*Work order*. Search the lines of the records for the word "computer", and copy every line that has it.

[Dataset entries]

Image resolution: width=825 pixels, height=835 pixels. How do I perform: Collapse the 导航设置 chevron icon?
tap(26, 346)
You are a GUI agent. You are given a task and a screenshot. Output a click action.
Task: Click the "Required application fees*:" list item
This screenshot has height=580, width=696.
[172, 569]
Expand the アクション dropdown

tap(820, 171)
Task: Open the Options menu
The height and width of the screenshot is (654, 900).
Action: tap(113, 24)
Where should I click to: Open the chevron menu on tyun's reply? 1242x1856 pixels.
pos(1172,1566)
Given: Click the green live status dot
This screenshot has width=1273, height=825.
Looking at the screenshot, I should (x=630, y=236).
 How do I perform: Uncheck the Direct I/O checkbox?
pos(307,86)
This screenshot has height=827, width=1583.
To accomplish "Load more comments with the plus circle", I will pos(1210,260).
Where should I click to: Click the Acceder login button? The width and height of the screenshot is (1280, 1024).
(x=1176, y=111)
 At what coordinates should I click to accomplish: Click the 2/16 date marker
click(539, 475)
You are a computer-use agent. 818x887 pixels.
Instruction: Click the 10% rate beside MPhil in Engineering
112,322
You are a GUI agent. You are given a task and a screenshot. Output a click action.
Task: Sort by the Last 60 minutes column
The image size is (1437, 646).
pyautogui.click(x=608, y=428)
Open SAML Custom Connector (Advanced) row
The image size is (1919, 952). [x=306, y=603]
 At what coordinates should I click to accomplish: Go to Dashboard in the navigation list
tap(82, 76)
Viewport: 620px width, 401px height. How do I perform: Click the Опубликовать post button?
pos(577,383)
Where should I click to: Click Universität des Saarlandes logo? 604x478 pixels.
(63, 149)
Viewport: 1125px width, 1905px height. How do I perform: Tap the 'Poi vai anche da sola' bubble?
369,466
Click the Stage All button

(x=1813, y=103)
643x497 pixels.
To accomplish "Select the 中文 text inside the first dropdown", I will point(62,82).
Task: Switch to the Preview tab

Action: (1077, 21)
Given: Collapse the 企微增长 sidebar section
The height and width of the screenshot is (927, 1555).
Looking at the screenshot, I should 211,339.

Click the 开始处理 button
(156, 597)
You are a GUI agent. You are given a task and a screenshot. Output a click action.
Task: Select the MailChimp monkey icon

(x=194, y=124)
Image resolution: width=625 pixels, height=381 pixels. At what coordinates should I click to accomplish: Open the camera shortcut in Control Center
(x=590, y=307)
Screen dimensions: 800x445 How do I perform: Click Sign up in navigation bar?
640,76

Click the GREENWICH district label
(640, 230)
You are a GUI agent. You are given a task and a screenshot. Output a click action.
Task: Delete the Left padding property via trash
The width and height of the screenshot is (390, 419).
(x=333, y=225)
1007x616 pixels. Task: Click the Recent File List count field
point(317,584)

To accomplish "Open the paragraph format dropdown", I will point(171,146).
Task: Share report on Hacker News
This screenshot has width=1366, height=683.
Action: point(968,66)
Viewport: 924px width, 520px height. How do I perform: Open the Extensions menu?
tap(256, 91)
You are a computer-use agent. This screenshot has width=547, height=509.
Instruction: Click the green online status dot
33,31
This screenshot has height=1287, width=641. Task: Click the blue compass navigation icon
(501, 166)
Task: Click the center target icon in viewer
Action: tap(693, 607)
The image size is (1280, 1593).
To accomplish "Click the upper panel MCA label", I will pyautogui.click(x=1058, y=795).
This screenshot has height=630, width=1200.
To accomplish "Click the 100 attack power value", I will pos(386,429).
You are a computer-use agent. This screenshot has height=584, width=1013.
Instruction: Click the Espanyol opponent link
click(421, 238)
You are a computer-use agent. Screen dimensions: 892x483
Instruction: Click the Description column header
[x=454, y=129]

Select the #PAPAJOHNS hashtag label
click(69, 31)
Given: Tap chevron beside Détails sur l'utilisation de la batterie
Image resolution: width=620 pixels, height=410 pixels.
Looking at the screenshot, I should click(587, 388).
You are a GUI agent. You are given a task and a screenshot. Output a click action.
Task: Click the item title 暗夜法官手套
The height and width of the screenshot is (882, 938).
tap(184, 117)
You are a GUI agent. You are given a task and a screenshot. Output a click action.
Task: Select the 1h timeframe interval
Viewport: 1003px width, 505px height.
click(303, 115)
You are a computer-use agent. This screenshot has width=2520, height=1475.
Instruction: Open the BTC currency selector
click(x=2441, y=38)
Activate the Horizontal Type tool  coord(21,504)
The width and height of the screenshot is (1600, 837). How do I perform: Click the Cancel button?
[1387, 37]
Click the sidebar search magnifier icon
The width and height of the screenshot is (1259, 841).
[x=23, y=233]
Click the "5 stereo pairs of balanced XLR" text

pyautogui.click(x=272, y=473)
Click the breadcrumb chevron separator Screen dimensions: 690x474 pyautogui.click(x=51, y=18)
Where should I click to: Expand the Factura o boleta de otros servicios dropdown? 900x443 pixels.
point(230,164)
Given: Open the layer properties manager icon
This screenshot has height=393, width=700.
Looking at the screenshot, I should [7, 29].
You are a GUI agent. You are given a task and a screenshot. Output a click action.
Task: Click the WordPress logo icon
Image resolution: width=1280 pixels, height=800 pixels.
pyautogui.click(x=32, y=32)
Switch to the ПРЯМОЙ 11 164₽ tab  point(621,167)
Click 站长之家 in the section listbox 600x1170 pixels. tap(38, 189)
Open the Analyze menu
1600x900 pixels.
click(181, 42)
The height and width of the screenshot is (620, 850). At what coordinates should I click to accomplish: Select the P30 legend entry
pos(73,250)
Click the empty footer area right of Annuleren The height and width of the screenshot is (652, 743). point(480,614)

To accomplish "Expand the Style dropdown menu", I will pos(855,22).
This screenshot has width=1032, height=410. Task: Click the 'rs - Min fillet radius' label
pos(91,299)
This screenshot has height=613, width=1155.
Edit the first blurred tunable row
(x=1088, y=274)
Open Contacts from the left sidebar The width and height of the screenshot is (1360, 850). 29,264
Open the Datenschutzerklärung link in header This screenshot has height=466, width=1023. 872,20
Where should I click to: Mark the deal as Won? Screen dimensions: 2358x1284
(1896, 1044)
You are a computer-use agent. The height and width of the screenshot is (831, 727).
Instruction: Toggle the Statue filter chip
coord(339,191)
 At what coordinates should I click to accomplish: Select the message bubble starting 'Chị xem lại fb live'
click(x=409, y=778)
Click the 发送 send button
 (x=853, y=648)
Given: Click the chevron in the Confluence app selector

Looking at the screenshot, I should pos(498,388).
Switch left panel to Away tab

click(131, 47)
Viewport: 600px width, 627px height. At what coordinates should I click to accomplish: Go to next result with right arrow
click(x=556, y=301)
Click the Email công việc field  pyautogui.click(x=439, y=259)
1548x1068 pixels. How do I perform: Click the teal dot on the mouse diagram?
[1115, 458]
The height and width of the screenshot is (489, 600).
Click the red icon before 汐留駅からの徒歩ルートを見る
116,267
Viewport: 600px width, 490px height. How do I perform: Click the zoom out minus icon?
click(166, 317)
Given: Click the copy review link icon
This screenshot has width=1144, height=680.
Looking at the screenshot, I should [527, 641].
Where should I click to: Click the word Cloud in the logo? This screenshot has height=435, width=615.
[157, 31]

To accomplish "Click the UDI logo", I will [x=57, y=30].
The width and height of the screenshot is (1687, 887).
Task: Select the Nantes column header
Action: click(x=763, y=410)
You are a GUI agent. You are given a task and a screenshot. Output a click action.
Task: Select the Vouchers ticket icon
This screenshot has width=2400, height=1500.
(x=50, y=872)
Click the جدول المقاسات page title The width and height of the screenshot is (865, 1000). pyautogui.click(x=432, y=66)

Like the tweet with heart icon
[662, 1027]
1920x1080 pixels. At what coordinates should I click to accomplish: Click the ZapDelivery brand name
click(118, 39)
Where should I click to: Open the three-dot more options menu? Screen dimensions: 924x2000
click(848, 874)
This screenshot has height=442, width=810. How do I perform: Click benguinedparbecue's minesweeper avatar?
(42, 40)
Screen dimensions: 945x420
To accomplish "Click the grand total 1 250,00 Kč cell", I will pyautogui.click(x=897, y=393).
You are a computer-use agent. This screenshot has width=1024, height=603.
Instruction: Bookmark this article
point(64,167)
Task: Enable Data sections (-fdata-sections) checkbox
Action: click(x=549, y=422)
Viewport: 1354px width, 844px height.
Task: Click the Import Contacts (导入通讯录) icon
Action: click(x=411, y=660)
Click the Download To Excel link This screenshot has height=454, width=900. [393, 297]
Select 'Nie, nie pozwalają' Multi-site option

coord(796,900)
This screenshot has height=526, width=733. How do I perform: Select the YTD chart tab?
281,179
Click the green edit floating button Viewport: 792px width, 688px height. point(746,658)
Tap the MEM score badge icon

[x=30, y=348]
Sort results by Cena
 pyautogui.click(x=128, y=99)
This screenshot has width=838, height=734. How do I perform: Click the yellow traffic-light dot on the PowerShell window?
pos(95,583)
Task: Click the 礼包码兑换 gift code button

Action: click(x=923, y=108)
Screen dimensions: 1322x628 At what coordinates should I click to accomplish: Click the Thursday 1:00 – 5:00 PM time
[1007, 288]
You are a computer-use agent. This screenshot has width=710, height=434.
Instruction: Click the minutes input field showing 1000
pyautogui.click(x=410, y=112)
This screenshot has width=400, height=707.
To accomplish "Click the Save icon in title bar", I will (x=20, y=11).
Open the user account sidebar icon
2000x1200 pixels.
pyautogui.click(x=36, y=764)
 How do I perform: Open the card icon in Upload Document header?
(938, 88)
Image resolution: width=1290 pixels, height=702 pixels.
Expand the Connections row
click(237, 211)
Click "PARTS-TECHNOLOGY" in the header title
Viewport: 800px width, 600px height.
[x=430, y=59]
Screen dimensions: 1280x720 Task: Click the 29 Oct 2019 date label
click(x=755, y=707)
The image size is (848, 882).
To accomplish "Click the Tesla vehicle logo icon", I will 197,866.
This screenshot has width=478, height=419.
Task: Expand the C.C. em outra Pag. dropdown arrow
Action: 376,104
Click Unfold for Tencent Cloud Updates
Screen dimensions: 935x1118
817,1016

*Solution*.
You are a computer-use agent. 818x887 pixels.
You are a computer-use agent. This screenshot has width=547, height=509.
You are a computer-use agent. This screenshot has height=584, width=1013.
You are a computer-use agent. Screen dimensions: 892x483
You are a computer-use agent. This screenshot has width=2520, height=1475.
You are a computer-use agent. The height and width of the screenshot is (831, 727).
You are a computer-use agent. This screenshot has width=1024, height=603.
You are a computer-use agent. This screenshot has width=710, height=434.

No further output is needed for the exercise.